**Set exercise**
Reproduce each of the following entries verbatim, keeping every line and character unchanged.

**Supplied material**
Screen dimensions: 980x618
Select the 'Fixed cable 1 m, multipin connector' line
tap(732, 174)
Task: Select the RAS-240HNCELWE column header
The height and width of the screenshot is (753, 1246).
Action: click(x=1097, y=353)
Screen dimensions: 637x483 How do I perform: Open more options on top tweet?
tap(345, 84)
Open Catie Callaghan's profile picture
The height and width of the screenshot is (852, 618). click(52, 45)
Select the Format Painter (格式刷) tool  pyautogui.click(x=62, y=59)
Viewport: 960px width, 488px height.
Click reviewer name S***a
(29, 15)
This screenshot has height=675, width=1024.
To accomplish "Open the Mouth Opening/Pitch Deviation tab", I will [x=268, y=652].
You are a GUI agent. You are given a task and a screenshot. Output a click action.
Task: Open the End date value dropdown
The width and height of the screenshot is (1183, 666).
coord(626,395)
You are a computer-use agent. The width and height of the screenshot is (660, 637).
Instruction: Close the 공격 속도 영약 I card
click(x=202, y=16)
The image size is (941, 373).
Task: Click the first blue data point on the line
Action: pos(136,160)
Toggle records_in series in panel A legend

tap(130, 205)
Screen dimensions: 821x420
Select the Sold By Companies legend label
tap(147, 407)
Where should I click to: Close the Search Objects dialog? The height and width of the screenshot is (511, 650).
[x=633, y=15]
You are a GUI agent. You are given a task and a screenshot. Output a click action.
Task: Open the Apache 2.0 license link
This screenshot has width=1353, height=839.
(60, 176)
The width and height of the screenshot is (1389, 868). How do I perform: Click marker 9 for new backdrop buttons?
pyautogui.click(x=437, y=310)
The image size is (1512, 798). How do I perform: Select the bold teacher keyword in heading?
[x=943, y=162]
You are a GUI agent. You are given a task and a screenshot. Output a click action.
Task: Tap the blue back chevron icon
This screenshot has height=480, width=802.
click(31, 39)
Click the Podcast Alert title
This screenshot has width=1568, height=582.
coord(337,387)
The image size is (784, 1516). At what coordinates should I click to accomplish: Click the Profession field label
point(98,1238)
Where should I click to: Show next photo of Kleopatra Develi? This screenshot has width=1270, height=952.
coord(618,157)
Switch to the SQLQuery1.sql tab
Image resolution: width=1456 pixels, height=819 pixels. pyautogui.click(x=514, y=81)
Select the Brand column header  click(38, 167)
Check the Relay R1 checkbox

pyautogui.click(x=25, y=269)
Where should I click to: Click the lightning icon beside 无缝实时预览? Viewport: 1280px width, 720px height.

**Solution below**
Screen dimensions: 980x618
Select the 'Fixed cable 1 m, multipin connector' line
tap(732, 174)
Task: Select the RAS-240HNCELWE column header
The height and width of the screenshot is (753, 1246).
Action: click(x=1097, y=353)
Screen dimensions: 637x483 How do I perform: Open more options on top tweet?
tap(345, 84)
Open Catie Callaghan's profile picture
The height and width of the screenshot is (852, 618). click(52, 45)
Select the Format Painter (格式刷) tool  pyautogui.click(x=62, y=59)
Viewport: 960px width, 488px height.
Click reviewer name S***a
(29, 15)
This screenshot has height=675, width=1024.
To accomplish "Open the Mouth Opening/Pitch Deviation tab", I will [x=268, y=652].
You are a GUI agent. You are given a task and a screenshot. Output a click action.
Task: Open the End date value dropdown
The width and height of the screenshot is (1183, 666).
coord(626,395)
You are a computer-use agent. The width and height of the screenshot is (660, 637).
Instruction: Close the 공격 속도 영약 I card
click(x=202, y=16)
The image size is (941, 373).
Task: Click the first blue data point on the line
Action: pos(136,160)
Toggle records_in series in panel A legend

tap(130, 205)
Screen dimensions: 821x420
Select the Sold By Companies legend label
tap(147, 407)
Where should I click to: Close the Search Objects dialog? The height and width of the screenshot is (511, 650).
[x=633, y=15]
You are a GUI agent. You are given a task and a screenshot. Output a click action.
Task: Open the Apache 2.0 license link
This screenshot has width=1353, height=839.
(60, 176)
The width and height of the screenshot is (1389, 868). How do I perform: Click marker 9 for new backdrop buttons?
pyautogui.click(x=437, y=310)
The image size is (1512, 798). How do I perform: Select the bold teacher keyword in heading?
[x=943, y=162]
You are a GUI agent. You are given a task and a screenshot. Output a click action.
Task: Tap the blue back chevron icon
This screenshot has height=480, width=802.
click(31, 39)
Click the Podcast Alert title
This screenshot has width=1568, height=582.
coord(337,387)
The image size is (784, 1516). At what coordinates should I click to accomplish: Click the Profession field label
point(98,1238)
Where should I click to: Show next photo of Kleopatra Develi? This screenshot has width=1270, height=952.
coord(618,157)
Switch to the SQLQuery1.sql tab
Image resolution: width=1456 pixels, height=819 pixels. pyautogui.click(x=514, y=81)
Select the Brand column header  click(38, 167)
Check the Relay R1 checkbox

pyautogui.click(x=25, y=269)
Where should I click to: Click the lightning icon beside 无缝实时预览? Viewport: 1280px width, 720px height.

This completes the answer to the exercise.